_Problem to work on:_ Lines from the one containing "Where should I" through the last line of the records below need to be repeated exactly; nothing else, and no pictures.
(Input for this task Opens)
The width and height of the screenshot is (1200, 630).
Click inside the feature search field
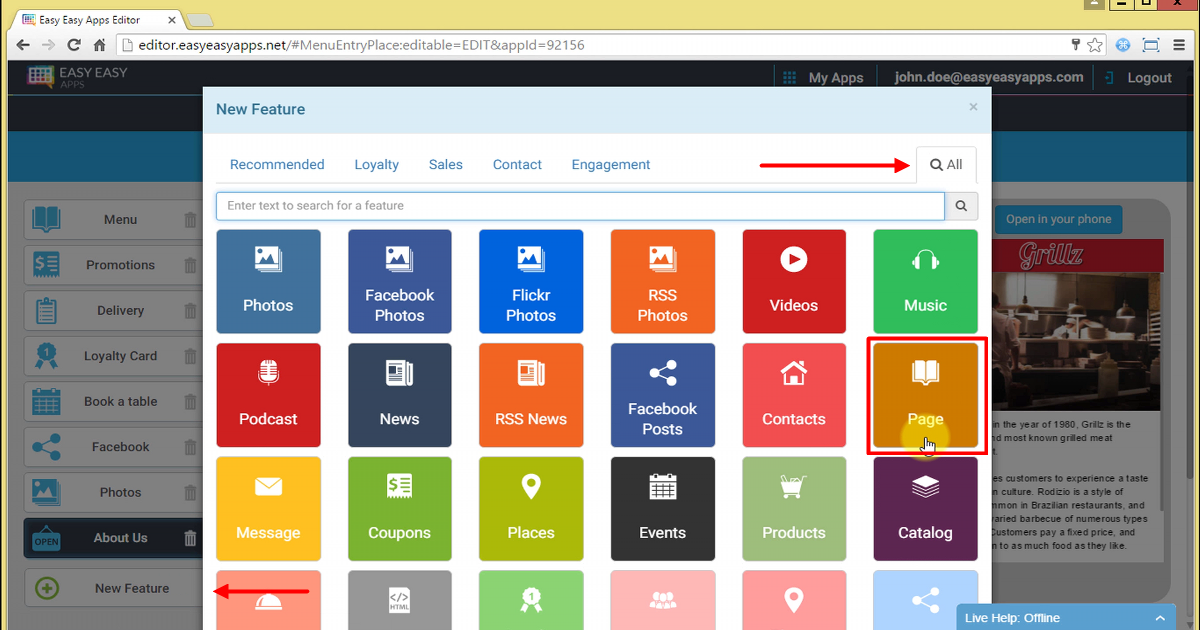[580, 205]
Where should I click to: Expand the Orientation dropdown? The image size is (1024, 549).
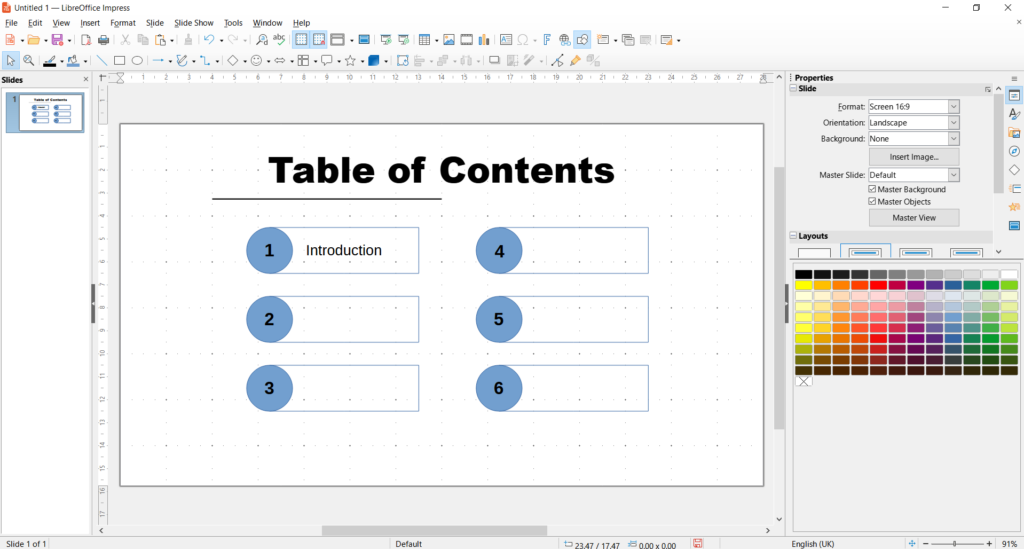coord(953,123)
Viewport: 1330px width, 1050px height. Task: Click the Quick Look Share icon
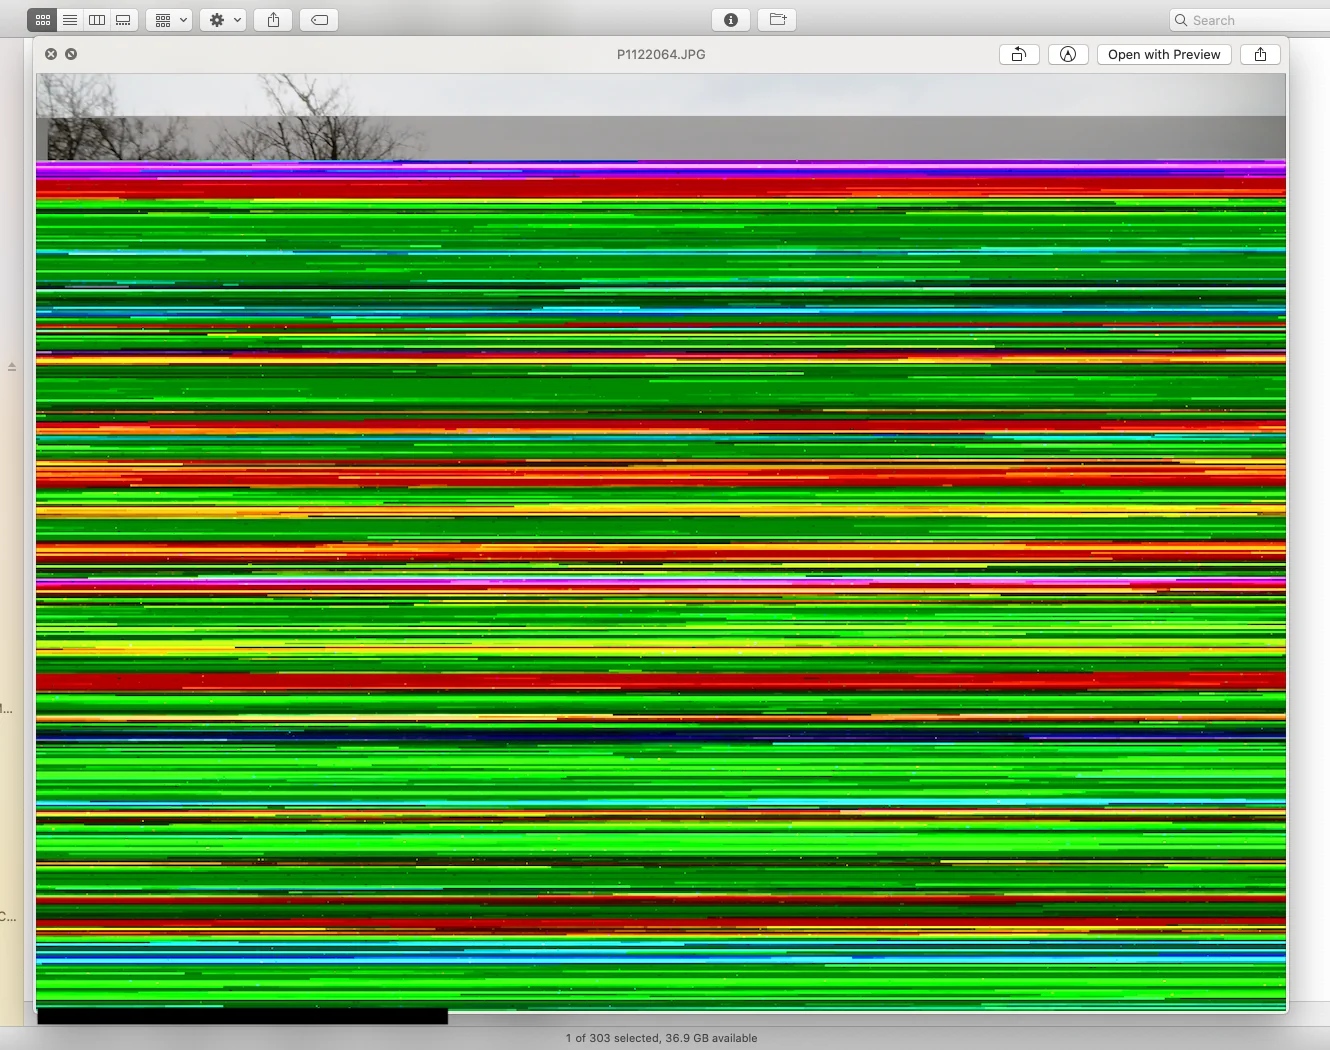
(Input for this task Closes)
_Answer box:_
Where should I click to: Expand the Orientation dropdown? The image size is (1024, 549).
coord(953,123)
Viewport: 1330px width, 1050px height. Task: Click the Quick Look Share icon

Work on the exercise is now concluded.